Pat Ryan, chief executive of Aon, the world's second biggest broker, said this week that he plans to step down as soon as a suitable successor is found. Ryan's departure could signal the dawn of a new strategic direction for the company, according to analysts.

The company also announced that Michael O'Halleran, Aon's president and chief operating officer, has ruled himself out of the running for the top job and is stepping down from his existing responsibilities. He becomes senior executive vice-president of the company with responsibility for its global reinsurance brokerage, its wholesale brokerage and managing its underwriting activities.

O'Halleran's unwillingness to take over will probably force Aon to recruit an outsider, say analysts. But they also believe the company's shareholders may be applying pressure to the company to bring in new blood to reinvigorate the company's performance and strategy.

“The fact that the president and chief operating officer is not a candidate appears to show that the company wants to bring outside blood to the company to reshape Aon,” says Robert Lieblein, president and managing principal of WFG Capital Advisors, an investment bank.

Ryan, who is 67, has headed Aon since it was formed in 1982 when the Ryan Insurance Group merged with Combined International Corporation. Under his leadership the company has grown into the world's second biggest insurance brokerage firm.

But, despite its considerable market share, Aon's performance has lagged behind that of its peers. And some analysts believe Ryan's retirement may reflect pressure on the company from its board and shareholders to improve the firm's performance.

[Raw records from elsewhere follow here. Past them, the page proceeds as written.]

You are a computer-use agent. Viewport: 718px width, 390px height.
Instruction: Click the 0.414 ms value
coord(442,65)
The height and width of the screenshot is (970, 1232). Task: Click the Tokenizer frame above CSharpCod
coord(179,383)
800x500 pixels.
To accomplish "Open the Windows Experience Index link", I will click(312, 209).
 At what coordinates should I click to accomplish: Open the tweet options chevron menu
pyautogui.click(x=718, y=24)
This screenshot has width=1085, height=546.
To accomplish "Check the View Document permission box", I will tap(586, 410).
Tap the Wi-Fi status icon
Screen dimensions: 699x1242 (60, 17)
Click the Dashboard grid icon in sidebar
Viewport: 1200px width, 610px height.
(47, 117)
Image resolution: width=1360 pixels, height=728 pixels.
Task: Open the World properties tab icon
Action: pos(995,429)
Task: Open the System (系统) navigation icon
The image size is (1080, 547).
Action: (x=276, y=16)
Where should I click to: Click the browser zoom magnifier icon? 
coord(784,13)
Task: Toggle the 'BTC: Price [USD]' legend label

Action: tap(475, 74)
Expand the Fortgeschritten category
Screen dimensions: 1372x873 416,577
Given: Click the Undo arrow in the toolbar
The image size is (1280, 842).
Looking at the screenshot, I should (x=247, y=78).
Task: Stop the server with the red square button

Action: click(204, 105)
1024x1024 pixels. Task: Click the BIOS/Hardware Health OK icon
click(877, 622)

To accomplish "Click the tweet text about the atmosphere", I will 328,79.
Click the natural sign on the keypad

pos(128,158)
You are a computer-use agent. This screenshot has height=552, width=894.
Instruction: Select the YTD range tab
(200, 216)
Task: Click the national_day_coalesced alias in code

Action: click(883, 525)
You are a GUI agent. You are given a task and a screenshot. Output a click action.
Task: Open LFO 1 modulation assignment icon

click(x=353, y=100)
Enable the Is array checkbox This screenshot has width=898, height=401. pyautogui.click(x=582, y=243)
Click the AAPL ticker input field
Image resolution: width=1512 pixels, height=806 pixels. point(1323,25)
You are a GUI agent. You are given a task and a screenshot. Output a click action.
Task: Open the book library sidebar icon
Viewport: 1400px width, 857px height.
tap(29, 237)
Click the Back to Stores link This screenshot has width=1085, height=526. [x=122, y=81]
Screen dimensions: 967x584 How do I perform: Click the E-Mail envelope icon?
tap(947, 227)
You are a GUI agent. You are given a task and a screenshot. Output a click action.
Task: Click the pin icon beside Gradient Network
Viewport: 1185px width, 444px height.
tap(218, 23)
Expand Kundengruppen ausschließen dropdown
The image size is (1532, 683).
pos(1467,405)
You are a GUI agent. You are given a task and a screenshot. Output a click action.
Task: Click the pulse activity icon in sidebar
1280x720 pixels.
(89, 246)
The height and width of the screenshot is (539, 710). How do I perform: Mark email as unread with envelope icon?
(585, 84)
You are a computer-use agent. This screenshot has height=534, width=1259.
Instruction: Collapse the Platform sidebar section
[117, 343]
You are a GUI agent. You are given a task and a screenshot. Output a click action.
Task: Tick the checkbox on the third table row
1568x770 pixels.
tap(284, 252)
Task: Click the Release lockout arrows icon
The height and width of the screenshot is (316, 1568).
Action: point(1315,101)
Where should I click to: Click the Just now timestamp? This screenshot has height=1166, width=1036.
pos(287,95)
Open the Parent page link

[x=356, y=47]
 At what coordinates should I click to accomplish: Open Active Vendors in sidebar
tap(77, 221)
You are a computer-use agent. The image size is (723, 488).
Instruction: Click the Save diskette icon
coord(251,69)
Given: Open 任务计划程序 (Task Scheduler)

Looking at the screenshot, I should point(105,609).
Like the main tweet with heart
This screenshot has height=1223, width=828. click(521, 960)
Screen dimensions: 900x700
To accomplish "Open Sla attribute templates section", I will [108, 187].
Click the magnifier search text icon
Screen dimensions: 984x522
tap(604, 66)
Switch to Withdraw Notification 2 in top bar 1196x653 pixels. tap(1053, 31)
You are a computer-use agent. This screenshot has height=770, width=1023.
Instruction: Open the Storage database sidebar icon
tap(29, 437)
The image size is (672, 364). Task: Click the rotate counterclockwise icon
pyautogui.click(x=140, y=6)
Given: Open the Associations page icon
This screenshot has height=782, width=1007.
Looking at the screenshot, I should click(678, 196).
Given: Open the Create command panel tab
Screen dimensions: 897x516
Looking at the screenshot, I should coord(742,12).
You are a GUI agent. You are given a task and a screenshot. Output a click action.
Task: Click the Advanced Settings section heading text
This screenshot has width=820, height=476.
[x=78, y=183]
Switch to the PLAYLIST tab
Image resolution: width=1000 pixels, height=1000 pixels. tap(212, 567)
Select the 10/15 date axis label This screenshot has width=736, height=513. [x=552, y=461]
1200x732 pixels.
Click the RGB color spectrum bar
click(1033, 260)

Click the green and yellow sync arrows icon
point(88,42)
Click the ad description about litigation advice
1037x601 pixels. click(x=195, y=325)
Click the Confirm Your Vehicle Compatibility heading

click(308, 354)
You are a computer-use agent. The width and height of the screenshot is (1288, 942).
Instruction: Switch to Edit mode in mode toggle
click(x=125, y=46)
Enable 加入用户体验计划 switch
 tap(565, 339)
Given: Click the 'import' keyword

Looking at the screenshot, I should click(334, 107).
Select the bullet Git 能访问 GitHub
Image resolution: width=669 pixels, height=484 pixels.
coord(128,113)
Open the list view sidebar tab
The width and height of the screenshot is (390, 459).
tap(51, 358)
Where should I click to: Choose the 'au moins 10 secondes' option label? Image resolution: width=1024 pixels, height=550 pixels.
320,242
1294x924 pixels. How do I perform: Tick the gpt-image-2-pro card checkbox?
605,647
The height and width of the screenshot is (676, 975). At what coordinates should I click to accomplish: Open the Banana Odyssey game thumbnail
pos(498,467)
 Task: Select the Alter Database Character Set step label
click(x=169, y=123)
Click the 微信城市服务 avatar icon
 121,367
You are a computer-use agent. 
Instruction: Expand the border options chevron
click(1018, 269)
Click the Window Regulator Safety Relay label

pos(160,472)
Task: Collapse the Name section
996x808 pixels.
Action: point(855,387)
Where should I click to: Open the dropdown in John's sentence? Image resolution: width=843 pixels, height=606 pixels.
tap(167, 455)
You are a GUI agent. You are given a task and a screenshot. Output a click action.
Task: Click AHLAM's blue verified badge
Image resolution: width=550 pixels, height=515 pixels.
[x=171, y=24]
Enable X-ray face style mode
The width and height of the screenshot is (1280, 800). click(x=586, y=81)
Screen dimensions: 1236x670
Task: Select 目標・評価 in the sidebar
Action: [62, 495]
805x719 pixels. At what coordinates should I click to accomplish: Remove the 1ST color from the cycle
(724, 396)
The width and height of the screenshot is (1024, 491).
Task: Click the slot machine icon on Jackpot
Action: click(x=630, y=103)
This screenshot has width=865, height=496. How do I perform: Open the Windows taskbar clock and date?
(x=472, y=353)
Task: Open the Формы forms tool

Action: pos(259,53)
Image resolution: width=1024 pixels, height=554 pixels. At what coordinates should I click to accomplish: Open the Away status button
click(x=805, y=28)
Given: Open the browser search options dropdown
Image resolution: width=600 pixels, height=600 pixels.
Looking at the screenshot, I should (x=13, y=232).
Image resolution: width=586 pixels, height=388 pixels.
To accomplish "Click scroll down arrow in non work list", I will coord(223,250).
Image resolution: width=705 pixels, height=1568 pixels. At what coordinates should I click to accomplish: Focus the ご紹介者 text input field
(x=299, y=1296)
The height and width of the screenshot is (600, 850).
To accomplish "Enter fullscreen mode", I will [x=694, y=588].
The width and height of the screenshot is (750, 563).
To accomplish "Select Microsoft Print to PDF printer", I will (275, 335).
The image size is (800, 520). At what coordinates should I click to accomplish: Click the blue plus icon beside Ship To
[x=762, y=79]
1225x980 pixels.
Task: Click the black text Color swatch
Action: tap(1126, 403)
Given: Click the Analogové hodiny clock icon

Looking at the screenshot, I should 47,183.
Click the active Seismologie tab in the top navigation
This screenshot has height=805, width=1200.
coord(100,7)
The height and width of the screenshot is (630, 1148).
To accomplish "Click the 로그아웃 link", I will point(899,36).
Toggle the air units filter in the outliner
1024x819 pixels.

“Aon is a respected company and Pat Ryan has done well in building it into the second largest brokerage firm,” says Lieblein. “But the industry is going through big changes. Aon's organic growth rate has been flat compared to the 3% and 4% growth rate of its competitors. I'd not be surprised if there had been pressure on the company from Wall Street and the board to shift the company's strategy.”

Aon's stock price increased by 5% following the news of Ryan's departure as chief executive.

Mike Dion, analyst at investment bank Sandler O'Neill, says it would be a good move to bring an outsider into the company. He points to insurer Chubb's success in hiring of industry outsider John Finnegan, who replaced Dean O'Hare as chief executive of Chubb in 2002. Finnegan joined Chubb from General Motors Acceptance Corporation where he was chairman and president.

“Investors were reluctant at first to welcome Finnegan. But he proved his worth. The company has performed better and its stock price has improved,” says Dion.